Kutuda kalan o son şeyin “umut” olduğu söylenir. Efsane bu ya: İnsanlar, Pandora’nın kutusundan çıkan onca kötülüğe rağmen, o kalan umuda sıkı sıkı sarılacaklardır. Modern öncesi ve modern dönem edebiyatın, sanatın en çok işlediği konulardan biridir Pandora’nın kutusu. Onu açmak, bazen felaketleri çağırmak, bazen de belirli bir kişinin ipliğini pazara çıkaracak ve onu yok edecek gizlilikleri ifşa etmek anlamında kullanılageldi.
Önceki gün ortaya saçılan offshore hesaplarla ilgili haberlerin başlığı da bu kıssaya referanslı: Pandora Papers. Yaklaşık 12 milyon dokümanı içeren yeni sızıntı dosyalarını 117 ülkeden 600’den fazla gazeteci aylardır çalışıyordu. Eş zamanlı yayınlanan haberleri ve kimlerin offshore hesaplar aracılığıyla neleri alıp sattığını, ne kadar vergi avantajı sağladığını ya da ne kadar kara para aklandığını okumuşsunuzdur.

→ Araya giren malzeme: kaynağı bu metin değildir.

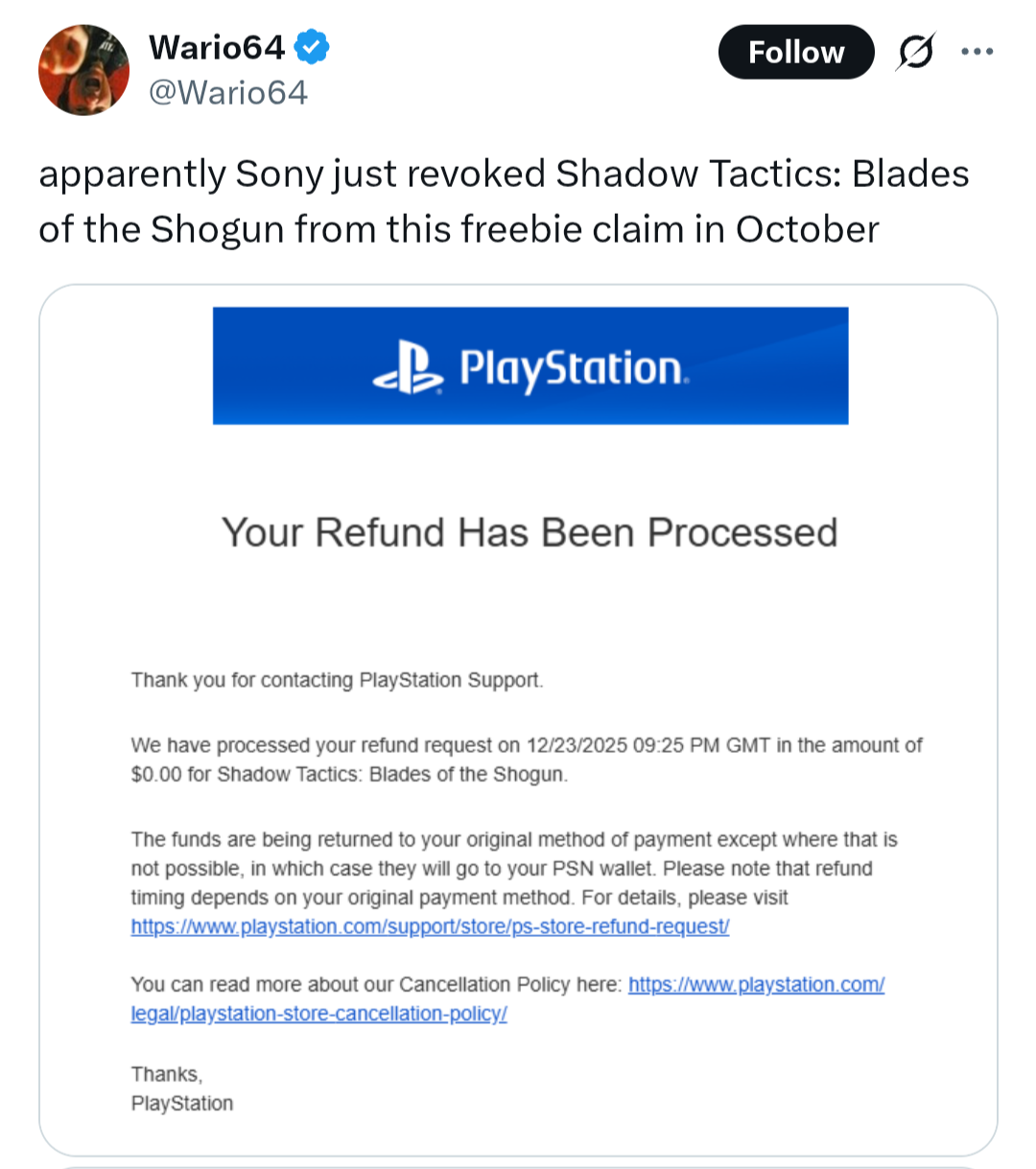1036x1169 pixels.
Task: Click the $0.00 refund amount text
Action: tap(156, 775)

2013’te “Offshore Leaks”, 2016’da “Panama Papers”, 2017’de “Paradise Papers” ve şimdi de “Pandora Papers”. Bu kadar çok doküman ve belgenin ortaya saçılabilmesinin en önemli sebebi, bu işleri yürüten çok sayıda “danışmanlık şirketi” bulunması. Öyle ki, eğer çok zengin ya da çok nüfuzlu biriyseniz, muhasebecinizin bu yöntemleri kullandığından haberiniz bile olmayabiliyor. Mesela Belçika gibi küçük bir ülkede bile, 1,200’ün üzerinde kişinin bu son sızıntıda adı yer aldı.
Uluslararası Araştırmacı Gazeteciler Konsorsiyumuna (ICIJ) göre, bu offshore alanlarında 5.6 trilyon dolarla 32 trilyon dolar arası bir paranın dolaşımda olduğu tahmin ediliyor. IMF’ye göre, her yıl bu kayıt dışı para yüzünden 600 milyar dolarlık vergi kaçırılıyor. Zengin sınıfın vergiden çaldığı her bir dolar, sıradan vatandaş için daha kötü yol, su, elektrik, sağlık, konaklama ve eğitim demek.

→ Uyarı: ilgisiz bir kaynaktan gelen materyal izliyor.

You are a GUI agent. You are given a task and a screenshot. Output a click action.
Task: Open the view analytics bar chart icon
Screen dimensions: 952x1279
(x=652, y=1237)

İşin ilginç yanı, bu işlemler yasalardaki boşluklardan faydalanıyor. Yani bir insanı, offshore hesabı olduğu için yargılayamıyorsunuz. En fazla medyada, 2013’ten bu yana yapılageldiği üzere, ifşa edebiliyorsunuz. Eğer ülkenizde “etik değerler” politik olarak anlamlı ise, onur istifalarına sebep olabiliyor. Ama birkaç gündür uluslararası basının bir numaralı gündemi olan Pandora Papers, Kenya’dan Ukrayna’ya, Ürdün’den Rusya’ya, Ekvador’dan Azerbaycan’a kadar çeşitli siyasetçileri itham ettiği hâlde, değişen pek bir şey olmadı. Suratlar teflon.

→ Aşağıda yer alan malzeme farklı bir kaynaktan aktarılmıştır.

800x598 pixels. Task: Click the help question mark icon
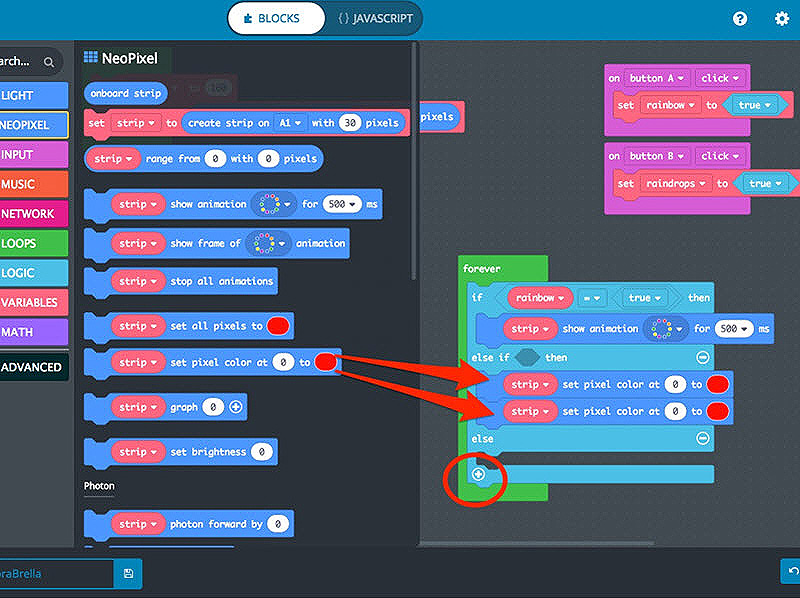point(740,18)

Son yıllarda çeşitli ülkelerden gazeteciler bir araya gelerek, politik elitlerin ve iş dünyası oligarklarının peşinden gitmeye, yolsuzluklarını ortaya çıkarmaya devam etse de, kayıt dışı para transferleri ve kara para aklama mekanizmalarını ortadan kaldırması gereken kişiler, bizatihi bu sistemden faydalandığı müddetçe, tünelin sonunda ışık görünmüyor.
Bir başka Pandora’nın kutusu öyküsü de, internetin en güçlü şirketi Facebook etrafında yaşanıyor. Geçtiğimiz haftalarda Wall Street Journal gazetesi, şirket içi bir kaynaktan aldığı dosyaları, The Facebook Files adıyla haberleştirdi. Bu haberlerin genel teması şuydu: Facebook, bünyesinde bulunan – Instagram da dâhil olmak üzere – sosyal medya platformlarının topluma verdiği zararları biliyor, yapması gerekenlerin de farkında fakat bu hamleler ticari olarak kârlı olmadığı için hiçbir şey yapmamayı, sadece medyada haber olursa konuyla ilgilenmeyi tercih ediyor.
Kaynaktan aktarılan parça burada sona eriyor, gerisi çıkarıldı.